Die Konsequenz: es gibt keine hoffnungslose Situation, es gibt keinen hoffnungslosen Fall. Gerade das scheinbar Unannehmbare, Nutzlose, Unerträgliche wird zur Stelle, an der ein neues, ein tieferes Ja von uns mit dem fleischgewordenen und gekreuzigten Wort mitgesprochen werden kann und soll. Die rätselhaften, verrückten, abgründigen, „hoffnungslosen“ Situationen sind dazu da, daß wir in ihnen mit Jesus das Ja des unbedingten Vertrauens und Gehorsams und zugleich das Ja der unbedingten, je größeren Liebe sprechen. Durch dieses Ja soll und kann wirkliche Verwandlung geschehen. Unser Dienst hat aus dem Kreuz heraus die Kraft, aus dem scheinbar Mißratenen und Wertlosen etwas wachsen zu lassen, was den Glanz des Schöpfungswortes widerspiegelt, was die Schöpfung als ganze reicher und kostbarer macht. Und über unser Tun und seine Mächtigkeit, über unseren Dienst und seine Wirksamkeit hinaus bleibt uns das Wort als Wort der Hoffnung. Jener, der das erste Wort ist und hat, wird auch das letzte Wort haben und das letzte Wort sein. Die Wehen der Schöpfung sind die Geburtswehen des Neuen, des Endgültigen, das nicht der Mensch machen kann, sondern das Gott wirken wird.

Doch in der Menschwerdung des Wortes ist noch eine weitere, kühnere Dimension des Ja erschlossen. Das Ja, das Gott zu sich selber und über sich hinaus spricht, möchte ein Ja werden, das wir zueinander sagen.

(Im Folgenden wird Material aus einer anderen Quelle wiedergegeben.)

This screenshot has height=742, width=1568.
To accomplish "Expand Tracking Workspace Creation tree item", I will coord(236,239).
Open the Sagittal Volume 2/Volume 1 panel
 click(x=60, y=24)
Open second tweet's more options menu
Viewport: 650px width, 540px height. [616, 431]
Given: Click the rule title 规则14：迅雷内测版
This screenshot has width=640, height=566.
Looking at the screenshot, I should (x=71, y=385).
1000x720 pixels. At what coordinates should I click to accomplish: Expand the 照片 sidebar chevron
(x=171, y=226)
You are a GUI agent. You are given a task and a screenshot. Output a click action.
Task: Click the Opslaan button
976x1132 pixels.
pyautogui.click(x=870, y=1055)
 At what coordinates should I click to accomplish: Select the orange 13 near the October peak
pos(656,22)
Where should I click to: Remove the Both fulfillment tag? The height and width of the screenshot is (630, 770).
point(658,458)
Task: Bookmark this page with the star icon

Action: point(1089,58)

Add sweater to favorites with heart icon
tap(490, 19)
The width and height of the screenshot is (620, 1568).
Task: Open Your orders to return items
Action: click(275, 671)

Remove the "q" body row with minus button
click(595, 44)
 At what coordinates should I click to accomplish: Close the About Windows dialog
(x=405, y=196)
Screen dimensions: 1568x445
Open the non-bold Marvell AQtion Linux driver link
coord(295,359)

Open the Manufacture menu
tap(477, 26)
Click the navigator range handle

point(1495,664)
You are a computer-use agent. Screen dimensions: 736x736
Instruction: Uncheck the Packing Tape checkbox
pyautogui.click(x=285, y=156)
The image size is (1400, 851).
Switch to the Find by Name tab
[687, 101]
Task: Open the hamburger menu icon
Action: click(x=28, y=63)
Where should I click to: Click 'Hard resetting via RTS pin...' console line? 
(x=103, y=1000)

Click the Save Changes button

Gottes Wille, der reines Ja ist, will wie im Himmel so auf Erden geschehen; er will zwischen uns geschehen, er will das Band der Einheit zwischen uns werden, damit wir, sterbliche Menschen, so zueinander ja sagen, wie der Vater und der Sohn zueinander ja sagen im einen Geist. Das Geheimnis des göttlichen Ja will sich also in der Schöpfung nicht nur wie in einem fernen Glanz spiegeln, es will das Leben des Lebens der Schöpfung werden.